The Community of Mendocino
Before 1850, a Pomo settlement named Buldam was located near Mendocino on the north bank of the Big River. In 1850, the ship Frolic was wrecked a few miles north of Mendocino at Point Cabrillo, and the investigation of the wreck by agents of Henry Meiggs sparked the development of the timber industry in the area. Mendocino was founded in 1852 as a logging community for what became the Mendocino Lumber Company and was initially named Meiggsville after Meiggs. Before the current name was settled, the town was also known as Big River, Meiggstown, and Mendocino City. Mendocino’s economy declined after 1940, becoming a somewhat isolated village with a shrinking population. The town’s revitalization began in the late 1950s with the founding of the Mendocino Art Center by artist Bill Zacha. Most of the town was added to the National Register of Historic Places listings in Mendocino County, California, 1971 as the Mendocino and Headlands Historic District. Since 1987, Mendocino has been the site of the Mendocino Music Festival, a classically based but musically diverse series of concerts held annually in a substantial circus-type performance tent on the town’s Main Street in the Mendocino Headlands State Park. In 2020, the town reached national media coverage when the water shortage forced businesses to transport their drinking water.
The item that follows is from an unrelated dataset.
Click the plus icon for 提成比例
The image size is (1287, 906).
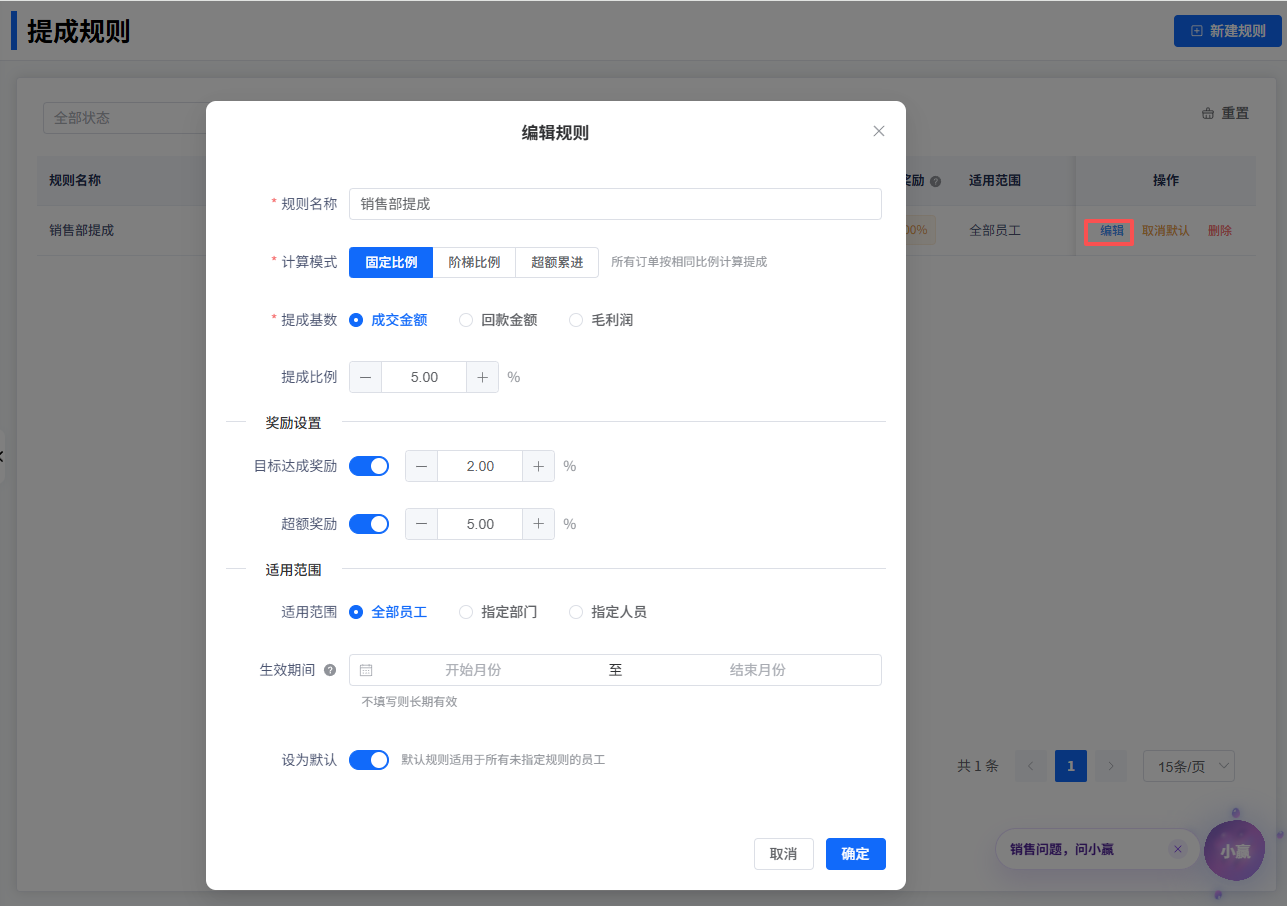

Brief History of Water Issues in Mendocino
Water management in Mendocino has always been an issue and will continue to be an issue unless water system changes are made. It first came to the forefront in 1985 when a vote subjected the “Mendocino Headlands Aquifer” to a two-year groundwater investigation conducted jointly by the California Department of Water Resources and the County of Mendocino. This study aimed to find areas with suitable water availability in terms of quantity and quality. Funded in part by the Clean Water Act, over $300,000 was spent to find water and design a water system. By 1996, a system was successfully designed despite Mendocino City Community Services District claiming no water was ever found. The two-year hydrological investigations substantiated that “water from the Big River gulches” could provide adequate water to meet Mendocino’s present and future needs. Please visit our Water System page to find more information on this issue.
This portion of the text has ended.